Relaxant Effects of Sodium Nitroprusside and NONOates in Rabbit Basilar Artery

NONOates are a new class of NO donors that have proven useful for studying the effects of spontaneous and chemically predictable NO release in biologic systems. In order to assess their potential as vasodilatatory drugs in the cerebrovascular bed we have compared the relaxant effects of the classical nitrovasodilator sodium nitroprusside (SNP) and three NONOates, diethylamine/NO complex (DEA/NO), spermine/NO complex (SPER/NO), and diethylenetriamine/NO complex (DETA/NO) in isolated rabbit basilar arteries precontracted with UTP. The 4 NO donors induced full relaxation of the UTP-induced tone, with the following order of potency: SNP > DEA/NO > SPER/NO > DETA/NO. Relaxations induced by SNP and DETA/NO were not modified in rubbed (endothelium denuded) arteries in which acetylcholine-relaxations were almost abolished.
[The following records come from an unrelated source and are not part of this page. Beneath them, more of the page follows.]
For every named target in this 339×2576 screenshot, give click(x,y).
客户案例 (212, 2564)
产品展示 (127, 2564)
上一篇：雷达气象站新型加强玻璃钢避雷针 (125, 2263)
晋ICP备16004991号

On the other hand, relaxations to SNP and SPER/NO were more potent and effective in histamine-precontracted arteries than in KCl-precontracted arteries. Methylene blue significantly inhibited SPER/NO-induced relaxations in both KCl- and histamine-precontracted arteries while SNP-induced relaxations were only slightly inhibited by methylene blue in KCl-precontracted arteries. This study shows that the NO donors SNP, DEA/NO, SPER/NO and DETA/NO have quantitatively different relaxant effects in rabbit basilar arteries according to their rate of NO release. Relaxations are not mediated by endothelial factors, and are inhibited by arterial depolarization. Finally, cGMP formation is involved in relaxation induced by NONOates and much less in SNP-induced relaxation.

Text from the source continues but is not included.